Экипаж остановился, и отец согнал полдюжины лакеев придержать лошадей, поставить лесенку и открыть дверцу, чтобы он мог помочь своей новой жене выйти. Сперва из темного салона показалась ее рука. Тонкая и напудренная, сияющая от филигранных колец и браслетов. Ногти покрывал розовый лак. Камни в многочисленных драгоценностях красиво сверкали на солнце, но я знала, что это простые стекляшки.

Затем появилась нога моей мачехи. Она носила туфли из безвкусного розового атласа с потертыми носами, украшенные тусклыми фальшивыми самоцветами, на таком высоком деревянном каблуке, что на нем можно было без труда пройти лишь из одного конца спальни в другой. Не хочу показаться жестокой, но на самом деле я поняла, что она шлюха, даже до того как увидела ее лицо.

Под маской из пудры и краски она казалась довольно симпатичной, с маленькой черной мушкой в форме ласточки, прикрепленной над уголком вишнево-красного рта. Но эта хрупкая красота была результатом постоянной заботы и внимания. Кожу не портили морщинки или веснушки, потому что мачеха береглась от солнца. Брови у нее были высокими и изящными, но лишь благодаря щипчикам, а стройная фигура свидетельствовала о постоянных диетах.
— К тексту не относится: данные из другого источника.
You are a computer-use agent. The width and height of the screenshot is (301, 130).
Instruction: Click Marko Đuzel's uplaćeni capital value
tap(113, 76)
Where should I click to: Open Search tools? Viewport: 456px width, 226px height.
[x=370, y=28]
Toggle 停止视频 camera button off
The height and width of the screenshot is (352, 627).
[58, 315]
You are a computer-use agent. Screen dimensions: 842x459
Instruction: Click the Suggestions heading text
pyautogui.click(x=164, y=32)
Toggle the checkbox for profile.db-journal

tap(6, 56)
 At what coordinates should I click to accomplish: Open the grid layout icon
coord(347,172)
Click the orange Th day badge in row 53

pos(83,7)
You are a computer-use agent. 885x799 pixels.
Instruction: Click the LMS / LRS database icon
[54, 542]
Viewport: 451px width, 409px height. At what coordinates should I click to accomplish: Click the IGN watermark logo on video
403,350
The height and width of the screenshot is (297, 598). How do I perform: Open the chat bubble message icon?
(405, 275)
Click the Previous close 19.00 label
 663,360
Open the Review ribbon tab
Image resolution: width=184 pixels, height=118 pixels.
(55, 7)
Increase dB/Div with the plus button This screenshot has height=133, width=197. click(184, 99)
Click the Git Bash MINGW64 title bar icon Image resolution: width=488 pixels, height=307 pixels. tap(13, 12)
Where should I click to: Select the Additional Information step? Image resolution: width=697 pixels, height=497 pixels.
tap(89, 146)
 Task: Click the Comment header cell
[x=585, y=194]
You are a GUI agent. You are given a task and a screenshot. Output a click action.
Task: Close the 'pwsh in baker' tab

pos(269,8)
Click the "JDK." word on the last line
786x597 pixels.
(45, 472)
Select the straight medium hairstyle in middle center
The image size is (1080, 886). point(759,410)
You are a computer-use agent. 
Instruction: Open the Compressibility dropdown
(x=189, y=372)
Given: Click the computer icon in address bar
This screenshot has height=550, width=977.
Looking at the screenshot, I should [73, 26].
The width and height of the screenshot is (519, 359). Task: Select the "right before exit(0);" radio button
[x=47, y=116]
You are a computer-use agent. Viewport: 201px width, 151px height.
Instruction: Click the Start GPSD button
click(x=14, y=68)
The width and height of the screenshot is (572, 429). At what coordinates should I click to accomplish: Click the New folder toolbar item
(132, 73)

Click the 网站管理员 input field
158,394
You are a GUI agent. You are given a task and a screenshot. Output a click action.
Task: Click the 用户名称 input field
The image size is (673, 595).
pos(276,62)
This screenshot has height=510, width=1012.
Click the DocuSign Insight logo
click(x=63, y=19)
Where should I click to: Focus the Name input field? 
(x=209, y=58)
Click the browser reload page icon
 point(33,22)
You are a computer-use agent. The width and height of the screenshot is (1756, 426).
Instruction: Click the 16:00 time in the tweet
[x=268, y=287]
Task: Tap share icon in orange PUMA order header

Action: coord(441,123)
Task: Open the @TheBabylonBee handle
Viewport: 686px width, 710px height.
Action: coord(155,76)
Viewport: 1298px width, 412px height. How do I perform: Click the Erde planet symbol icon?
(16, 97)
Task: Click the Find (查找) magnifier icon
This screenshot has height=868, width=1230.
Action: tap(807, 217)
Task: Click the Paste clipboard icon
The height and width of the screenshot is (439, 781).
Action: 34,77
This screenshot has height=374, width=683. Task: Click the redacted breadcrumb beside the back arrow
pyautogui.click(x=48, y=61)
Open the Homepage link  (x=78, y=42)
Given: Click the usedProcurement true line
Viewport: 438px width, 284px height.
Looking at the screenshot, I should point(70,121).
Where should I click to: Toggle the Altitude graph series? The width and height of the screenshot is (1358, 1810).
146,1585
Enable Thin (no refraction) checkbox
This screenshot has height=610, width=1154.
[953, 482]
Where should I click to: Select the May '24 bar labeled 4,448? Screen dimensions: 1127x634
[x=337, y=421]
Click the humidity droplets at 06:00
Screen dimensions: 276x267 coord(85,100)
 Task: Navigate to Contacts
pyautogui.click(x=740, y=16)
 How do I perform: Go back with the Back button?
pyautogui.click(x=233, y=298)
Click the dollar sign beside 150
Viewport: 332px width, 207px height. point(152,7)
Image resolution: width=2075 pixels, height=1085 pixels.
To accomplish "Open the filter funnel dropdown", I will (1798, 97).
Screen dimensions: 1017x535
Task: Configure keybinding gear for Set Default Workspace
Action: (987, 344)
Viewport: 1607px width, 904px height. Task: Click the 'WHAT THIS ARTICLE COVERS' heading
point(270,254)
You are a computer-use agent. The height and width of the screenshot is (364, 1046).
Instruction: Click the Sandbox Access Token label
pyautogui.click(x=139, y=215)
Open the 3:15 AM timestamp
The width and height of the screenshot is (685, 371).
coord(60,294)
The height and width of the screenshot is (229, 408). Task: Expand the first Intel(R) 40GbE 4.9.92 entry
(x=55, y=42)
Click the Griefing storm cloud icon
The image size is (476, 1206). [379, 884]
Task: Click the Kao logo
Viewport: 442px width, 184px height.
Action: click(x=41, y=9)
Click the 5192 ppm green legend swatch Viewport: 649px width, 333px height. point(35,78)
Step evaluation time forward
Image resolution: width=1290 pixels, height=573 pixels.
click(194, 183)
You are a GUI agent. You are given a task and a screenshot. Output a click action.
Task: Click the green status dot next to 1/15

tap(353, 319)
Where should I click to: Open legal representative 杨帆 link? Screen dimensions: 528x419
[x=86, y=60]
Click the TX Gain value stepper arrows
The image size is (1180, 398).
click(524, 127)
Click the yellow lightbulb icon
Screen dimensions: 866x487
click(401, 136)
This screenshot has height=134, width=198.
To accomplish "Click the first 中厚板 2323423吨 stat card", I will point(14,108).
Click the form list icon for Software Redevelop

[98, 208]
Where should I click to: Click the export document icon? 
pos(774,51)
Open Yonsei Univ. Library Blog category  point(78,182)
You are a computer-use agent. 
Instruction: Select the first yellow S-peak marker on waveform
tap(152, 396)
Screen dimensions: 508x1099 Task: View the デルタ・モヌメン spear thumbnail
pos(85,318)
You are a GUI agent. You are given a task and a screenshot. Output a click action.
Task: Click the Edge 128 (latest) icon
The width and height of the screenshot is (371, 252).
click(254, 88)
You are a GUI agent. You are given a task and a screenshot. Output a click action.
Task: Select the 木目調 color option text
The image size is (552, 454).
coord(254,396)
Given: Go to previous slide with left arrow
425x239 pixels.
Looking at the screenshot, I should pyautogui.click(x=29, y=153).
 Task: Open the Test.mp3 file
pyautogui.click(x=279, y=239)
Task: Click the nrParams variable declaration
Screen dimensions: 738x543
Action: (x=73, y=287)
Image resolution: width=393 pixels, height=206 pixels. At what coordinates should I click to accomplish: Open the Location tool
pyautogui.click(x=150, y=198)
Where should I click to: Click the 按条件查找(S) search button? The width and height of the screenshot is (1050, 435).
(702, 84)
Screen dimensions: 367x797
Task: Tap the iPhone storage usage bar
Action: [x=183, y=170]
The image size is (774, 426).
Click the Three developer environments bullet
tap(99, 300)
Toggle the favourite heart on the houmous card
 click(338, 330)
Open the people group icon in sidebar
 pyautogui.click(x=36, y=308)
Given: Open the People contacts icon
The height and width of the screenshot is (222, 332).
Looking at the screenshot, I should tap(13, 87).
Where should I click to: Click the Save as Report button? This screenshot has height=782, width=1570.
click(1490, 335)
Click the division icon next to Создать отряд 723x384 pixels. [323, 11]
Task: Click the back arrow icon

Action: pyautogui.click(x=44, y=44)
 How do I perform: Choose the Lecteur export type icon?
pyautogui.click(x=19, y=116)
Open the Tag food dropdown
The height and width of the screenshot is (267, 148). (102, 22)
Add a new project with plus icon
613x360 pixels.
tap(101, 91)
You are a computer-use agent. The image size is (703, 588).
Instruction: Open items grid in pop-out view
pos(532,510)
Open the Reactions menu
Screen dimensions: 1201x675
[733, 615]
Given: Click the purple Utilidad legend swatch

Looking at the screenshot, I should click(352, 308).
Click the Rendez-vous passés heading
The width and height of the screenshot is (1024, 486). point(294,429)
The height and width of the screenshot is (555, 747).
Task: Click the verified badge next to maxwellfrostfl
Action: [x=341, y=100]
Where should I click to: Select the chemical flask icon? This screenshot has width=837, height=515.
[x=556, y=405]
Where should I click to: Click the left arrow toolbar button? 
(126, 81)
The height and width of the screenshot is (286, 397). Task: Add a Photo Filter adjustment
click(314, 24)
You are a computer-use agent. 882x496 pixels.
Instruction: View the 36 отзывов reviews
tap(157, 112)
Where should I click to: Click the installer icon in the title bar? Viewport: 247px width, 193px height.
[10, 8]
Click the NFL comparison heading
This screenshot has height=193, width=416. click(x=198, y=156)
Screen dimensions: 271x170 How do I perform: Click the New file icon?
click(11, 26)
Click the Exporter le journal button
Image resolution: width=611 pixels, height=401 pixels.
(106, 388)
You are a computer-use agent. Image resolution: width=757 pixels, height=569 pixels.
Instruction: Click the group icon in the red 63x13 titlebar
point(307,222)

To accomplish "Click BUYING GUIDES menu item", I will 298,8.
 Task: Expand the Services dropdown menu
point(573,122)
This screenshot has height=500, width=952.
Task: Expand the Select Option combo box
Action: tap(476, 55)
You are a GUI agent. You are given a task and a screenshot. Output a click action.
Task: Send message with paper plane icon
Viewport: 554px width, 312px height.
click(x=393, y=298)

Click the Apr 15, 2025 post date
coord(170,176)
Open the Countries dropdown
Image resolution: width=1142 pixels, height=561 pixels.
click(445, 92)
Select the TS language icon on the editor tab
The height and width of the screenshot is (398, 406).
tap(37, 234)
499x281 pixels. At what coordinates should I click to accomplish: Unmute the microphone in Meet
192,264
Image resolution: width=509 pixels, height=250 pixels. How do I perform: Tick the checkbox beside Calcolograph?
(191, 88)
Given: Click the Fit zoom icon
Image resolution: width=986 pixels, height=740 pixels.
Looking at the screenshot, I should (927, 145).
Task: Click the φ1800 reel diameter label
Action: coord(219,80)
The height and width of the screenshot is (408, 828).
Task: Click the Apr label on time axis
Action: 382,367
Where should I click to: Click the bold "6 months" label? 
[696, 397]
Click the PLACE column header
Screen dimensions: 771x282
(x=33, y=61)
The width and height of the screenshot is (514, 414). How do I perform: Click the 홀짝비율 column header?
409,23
Если же для истинной красоты чего-то и недоставало, она восполняла это хитростью и обаянием. В ее карих глазах сияли целеустремленность и ум, которые даже вызывали уважение. Я поняла, почему отец счел ее красивой.

Увидев меня, она остановилась, и я не могла ее винить. Я знала, как выгляжу: невыразительное лицо, рыжие волосы и веснушчатая кожа, сердитые черные глаза, горящие как угли. Ее взгляд метнулся к факелам по обе стороны двери, наверняка отметив, как огонь тянется ко мне, хотя ветер дует в другом направлении.

Ее лицо под слоем краски напряглось. Рука, поднявшаяся было меня поприветствовать, нерешительно опустилась. В тот момент мачеха поняла, что рассказы отца о невинной, послушной дочери – такие же фантазии как и то, что она аристократка, а две неприветливые шлюхи (моложе ее едва ли на десять лет), выглядывающие из экипажа позади нее  – ее дочери.

 – Матушка!  – приветствовала я ее, взяв за плечи и поцеловав в напудренную щеку. Мои губы побелели от смеси свинца и жира, но удивленное выражение ее лица того стоило. Я вытерла рот манжетой бархатного рукава, пока отец не видел.

 – Пойдемте внутрь, позвольте, я покажу вам и моим новым сестрам наш дом. Уверена, мы будем очень счастливы вместе!

Женщины с помощью отца забрались по лестнице и с трудом протиснулись в двери, цепляясь за все вокруг поношенными атласными юбками на кринолинах. Я показала им будуар моей матери, где все еще ощущался слабый запах горелой плоти, и усадила новую «матушку» на синий кожаный мамин стул.